## DIRECTIVES
1. In the news article below about the Committee on Climate Change letter, how many names are signed on the letter to the energy secretary?
2. Continue the news article below about the Committee on Climate Change letter, starting after its final sentence.

Friday 28th November 2014                 Change text size:

Committee on Climate Change letter condemns government’s ‘dash for gas’



Photo: ramzi hashisho via stock.xchng

The Committee on Climate Change (CCC) has called for a rethink over the government’s plans for the UK to rely heavily on gas in a letter to energy secretary Ed Davey. It says doing this would be “incompatible” with meeting legally-binding carbon reduction targets.

The letter, which is signed by eight names including recently installed CCC chair Lord Deben and chief executive David Kennedy, says the government would be failing to abide by the Climate Change Act by committing to gas.

It highlights the government’s “ambivalent position” over the choice between low-carbon or gas-fired power systems, and says that as a result of this uncertainty, “the cases for low-carbon business development, capital allocation, innovation and supply chain investment are undermined, damaging prospects for required low-carbon investments.”

The CCC also called for decarbonisation of the electricity market by 2030, something that Davey said the government was “currently considering” in a statement responding to the letter.

We are absolutely committed to meeting our statutory carbon budgets”, the energy secretary added. 

“That is why we are pushing through ambitious reforms to overhaul existing old fossil fuel power plants, replacing them with new low-carbon forms of power generation.

A fifth of our power stations are closing over the next decade and we need to build a diverse mix of all the technologies to keep the lights on and lower our emissions.

Davey went on to say that gas would indeed have a role in Britain’s future energy mix, but that it would be gradually phased out in favour of low-carbon generation sources.

We have always said this will include gas fired plant, which is quick to build and flexible”, he said.

 After 2030 we expect that gas will only be used as back up, or fitted with Carbon Capture and Storage technology. But, alongside up-scaling of renewables, nuclear new build, and eventually with carbon capture and storage, gas has an important role to play in the transition to a low carbon grid.‪

Our gas generation strategy work is about providing certainty to investors to ensure sufficient investment comes forward, whilst also living within our legally binding carbon budgets.”

The response to the CCC’s letter from the green sector has been almost completely positive. Gaynor Hartnell, chief executive of the Renewable Energy Association, said, “This important letter from the CCC clearly explains one of the reasons confidence is flagging across the renewable power sector.

Gas can be a friend of renewables, if used strategically to support the transition to a low-carbon future. That is the approach we would like to see in the Department of Energy and Climate Change’s forthcoming gas strategy.

## LISTED ENTRIES

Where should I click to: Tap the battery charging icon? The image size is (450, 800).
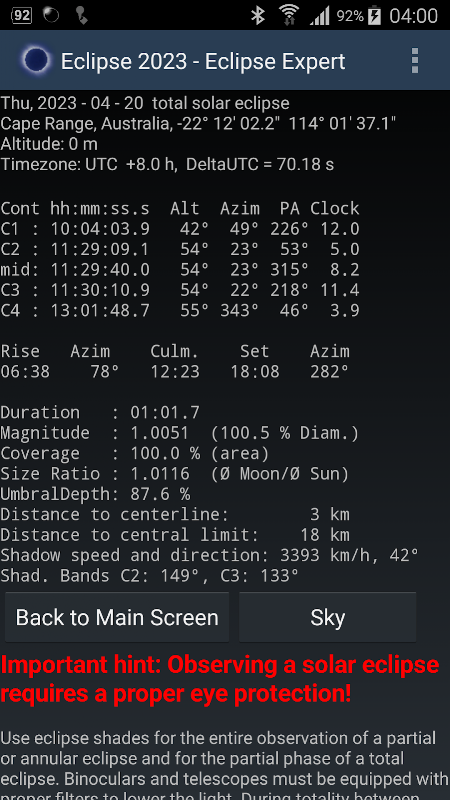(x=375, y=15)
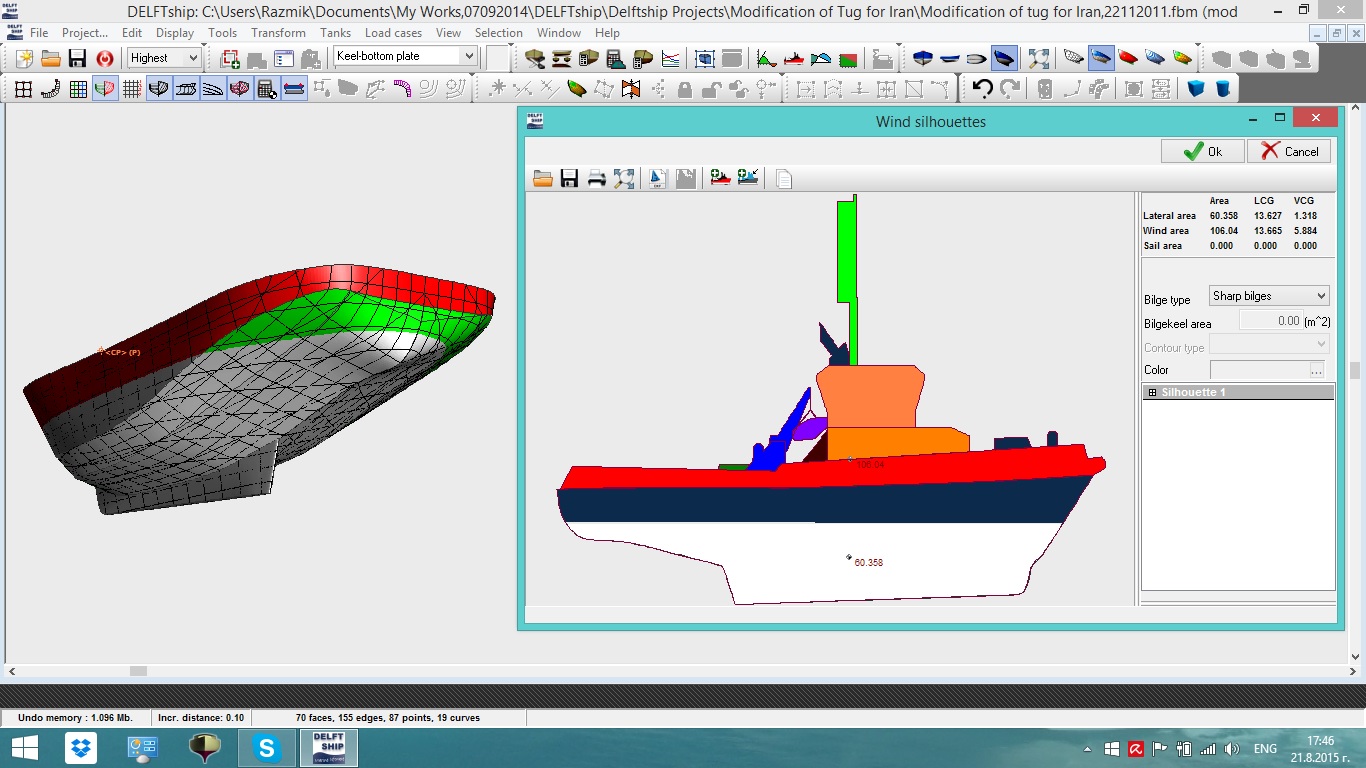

* * *

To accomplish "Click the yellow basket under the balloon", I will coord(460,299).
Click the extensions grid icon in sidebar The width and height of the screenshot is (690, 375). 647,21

## THE REPLIES
1. Eight.

2.
In the long run, renewables will provide a cheaper, as well as more secure and sustainable, energy future. The case for renewables is not just or even mainly about saving the planet – it’s about restoring the UK economy to prosperity and maintaining global competitiveness in the 21st century.

Government needs to provide consistent political support and a stable investment climate if it is to achieve its decarbonisation objectives. It is very encouraging that the new chair of the CCC Lord Deben has moved so quickly to articulate this important message.”

The government’s energy bill, published in May, promised to ensure secure, clean and affordable electricity, but its strong commitment to gas threatens to scupper this ideal just months after its initial pledge.

The chancellor, George Osborne, had previously championed gas as “the largest single source of our electricity in the coming yearsin his budget statement – a declaration that had green groups up in arms.

Also welcoming the CCC’s letter, Friends of the Earth’s head of campaigns Andrew Pendleton, said, “This is a very stark warning the government cannot ignore: an unabated dash for gas is incompatible with tackling climate change and threatens the UK’s growing green economy, which already employs almost 1m people.

The energy bill must contain a clear target to decarbonise the UK’s electricity system by 2030, to give one of the few growth areas of our economy a massive boost and reaffirm the Government’s commitment to tackling climate change.

Investing in clean British energy from the wind, waves and sun will reduce the nation’s dependence on increasingly expensive gas and create tens of thousands more jobs.”

Indeed, Ernst & Young’s Country Attractiveness Indices found earlier this year that although investment in clean energy was at its lowest level since 2009 in the first part of 2012, the positive long-term outlook for the sector continued to overshadow any pessimism.

Further reading:

Energy bill claims to ensure “secure, clean and affordable electricity”

Budget statement: what about the environment?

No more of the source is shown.